Aprendizagem escolar dos autistas (Ensino Fundamental e Ensino Médio): como vencer desafios

A aprendizagem escolar é uma das etapas que podem integrar o processo de desenvolvimento da pessoa com Transtorno do Espectro do Autismo (TEA).

Por meio do acesso ao ambiente de ensino é esperado que a pessoa no espectro possa aperfeiçoar sua capacidade de integração social, ampliar sua percepção de mundo, além de ter acesso ao conhecimento por meio das aulas regulares do ensino fundamental e médio.

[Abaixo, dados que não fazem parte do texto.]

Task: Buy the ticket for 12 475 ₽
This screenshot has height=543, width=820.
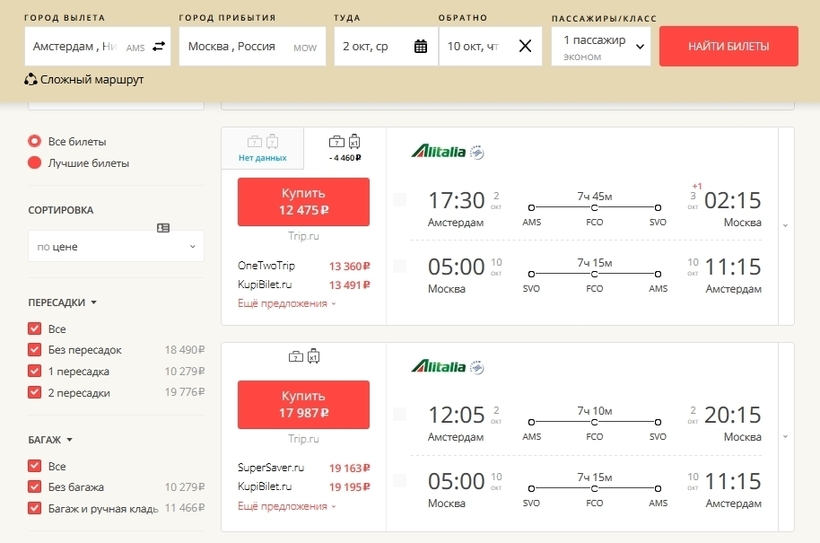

No Brasil, a legislação indica que a pessoa com TEA deve ter acesso à rede regular de ensino. É o que está expresso no artigo 3º da Lei Nº 12.764, de 27 de dezembro de 2012, que institui a Política Nacional de Proteção dos Direitos da Pessoa com Transtorno do Espectro Autista – “São direitos da pessoa com espectro autista: IV – o acesso à educação e ensino profissionalizante”. E, ainda consta no mesmo documento o seguinte parágrafo: “Em casos de comprovada necessidade, a pessoa com transtorno do espectro autista incluída nas classes comuns de ensino regular, nos termos do inciso IV do art. 2º, terá direito a acompanhante especializado”.

É importante que pais e familiares, bem como a pessoa no espectro, tenham acesso à esta informação, para que tenham mais argumentos para lutar por seus direitos.

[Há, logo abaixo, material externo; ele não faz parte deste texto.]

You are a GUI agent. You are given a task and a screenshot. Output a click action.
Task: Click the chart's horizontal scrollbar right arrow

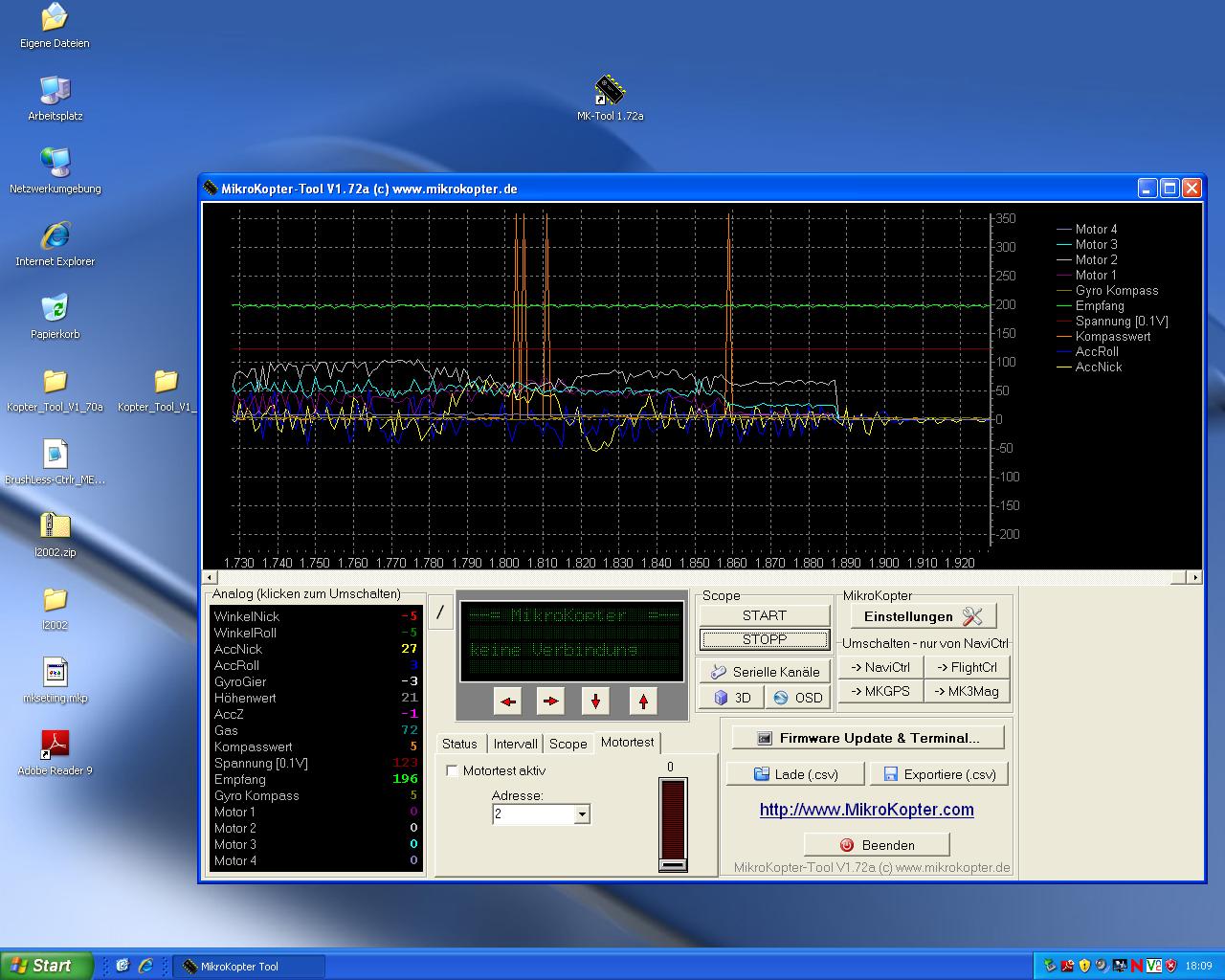coord(1194,577)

A escola é uma das ferramentas que podem possibilitar ao autista se preparar para a vida com mais independência e adquirir competências que o possibilitem ser elegível a uma oportunidade no mercado de trabalho.

Atualmente, no País, embora haja uma normativa que prevê a inclusão de quem tem TEA no sistema educacional, ainda pode se observar despreparo das instituições de ensino e seus profissionais em integrar e desenvolver os alunos no espectro por meio de uma educação especial – que os possibilite evoluir dentro do programa de ensino que lhes é proposto.

Espera-se que a educação inclusiva seja experimentada na prática e, com isso, haja a inclusão do aluno com TEA tanto no que cabe a assimilar o conteúdo que lhe é apresentado, quanto no que diz respeito à perspectiva de se socializar com os demais alunos, sem se deparar com barreiras de preconceito e exclusão, desenvolvendo assim suas habilidades de convívio, o que pode ser um desafio para o autista.

Estudantes com autismo apresentam diferenças entre si no que cabe à sua capacidade de interação social e muitas vezes têm dificuldade em estabelecer relacionamentos.

Estes desafios que têm com a comunicação social não devem ser vistas como falta de interesse ou de vontade, mas sim como um fator a ser desenvolvido com suporte pedagógico.

Da mesma forma deve ser conduzido o comportamento sensorial. Portanto, é indicado que a escola se adapte para receber o aluno com autismo e atende-lo em suas necessidades, oferecendo profissionais especializados, que possam promover esta integração e sejam facilitadores do acesso ao ensino.

O processo de inclusão no ensino regular requer atenção não apenas dos professores, psicopedagogos e demais membros da escola, mas também da família e do grupo de profissionais que acompanham o autista.

Juntos, poderão encontrar os mecanismos que possibilitarão auxiliar o autista a alcançar êxito no desenvolvimento cognitivo e interpessoal no ambiente escolar.

O aproveitamento escolar da criança com TEA está condicionado aos recursos que os professores irão lançar mão para despertar seu envolvimento com as atividades de ensino a ele apresentadas.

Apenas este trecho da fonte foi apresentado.